40. Data Analysis with pandas
Pandas is a powerful and widely-used open-source data analysis and manipulation library for Python. It provides data structures and functions needed to efficiently manipulate structured data, especially tabular data. Pandas is built on top of NumPy and integrates well with other data science libraries such as Matplotlib and Scikit-learn.
How pandas Works
Pandas introduces two primary data structures: Series and DataFrame. These structures are designed to handle and analyze data efficiently. A Series is a one-dimensional labeled array, while a DataFrame is a two-dimensional labeled data structure with columns of potentially different types.
Series and DataFrames
A Series is similar to a column in a spreadsheet or a database table. It has an index and a single data column. A DataFrame is akin to a table with rows and columns, where each column can be a different data type.
Example of Series
import pandas as pd
s = pd.Series([10, 20, 30, 40])
print(s)
Example of DataFrame:
data = {‘Name’: [‘Alice’, ‘Bob’], ‘Age’: [25, 30]}
df = pd.DataFrame(data)
print(df)
Data Loading
Pandas can load data from various file formats including CSV, Excel, JSON, and SQL databases.
Example:
df = pd.read_csv(‘data.csv’)
Data Cleaning
Data cleaning involves handling missing values, correcting data types, and removing duplicates
Examples:
df.dropna()
df.fillna(0)
df.drop_duplicates()
Data Transformation
Transforming data includes operations like renaming columns, changing data types, and applying functions to columns.
Examples:
df.rename(columns={‘old_name’: ‘new_name’})
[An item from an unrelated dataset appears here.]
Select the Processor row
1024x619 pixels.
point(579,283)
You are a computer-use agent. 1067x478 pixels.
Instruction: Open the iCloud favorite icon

df[‘column’] = df[‘column’].astype(float)
df[‘new_col’] = df[‘col’].apply(lambda x: x * 2)
Data Aggregation
Aggregation involves summarizing data using operations like sum, mean, count, etc.
Examples:
df.groupby(‘category’).sum()
df[‘column’].mean()
Data Visualization
Pandas integrates with Matplotlib and Seaborn for data visualization.
Examples:
import matplotlib.pyplot as plt
df[‘column’].plot(kind=’bar’)
plt.show()
Best Practices
- Always inspect your data using df.head(), df.info(), and df.describe().
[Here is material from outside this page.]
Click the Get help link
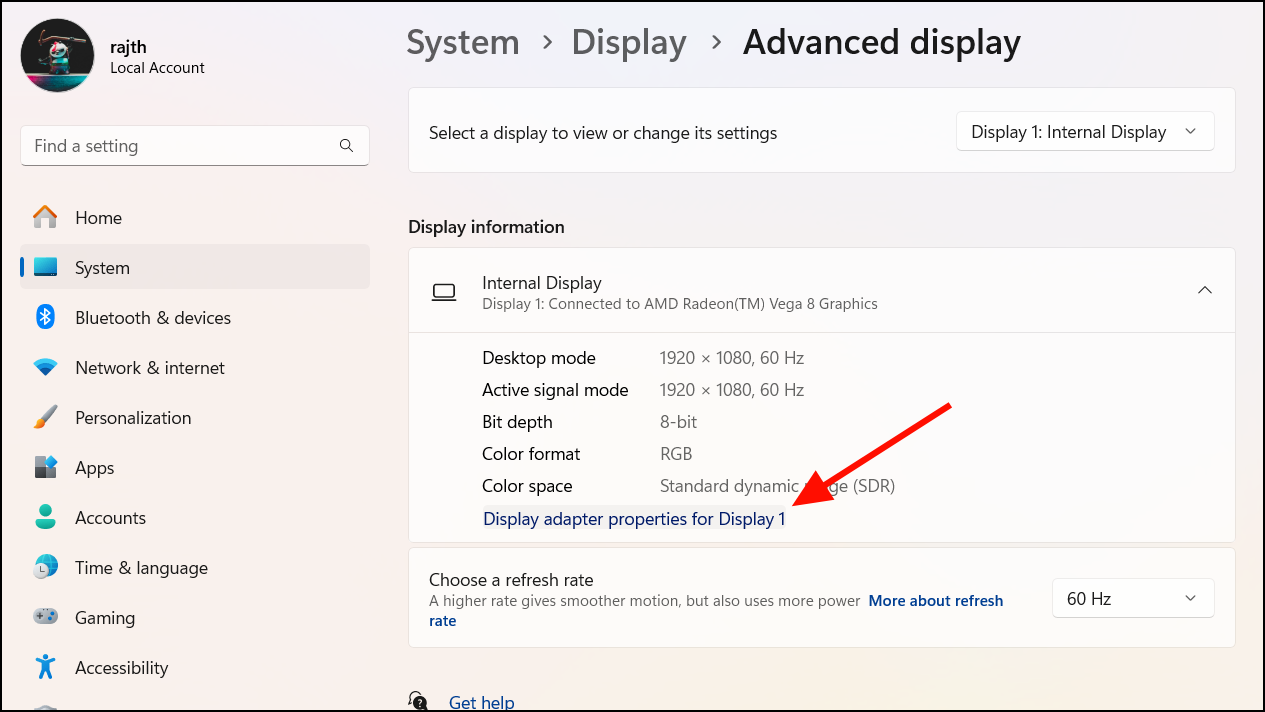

- Handle missing data appropriately before analysis.
- Use vectorized operations for better performance.
- Avoid loops; use pandas built-in functions.
- Document your data transformations for reproducibility.
Common Pitfalls
- Ignoring missing values can lead to incorrect analysis.
- Using loops instead of vectorized operations can slow down performance.
- Not understanding the difference between copy and view can lead to unexpected behavior.
- Failing to reset index after filtering can cause issues in further operations.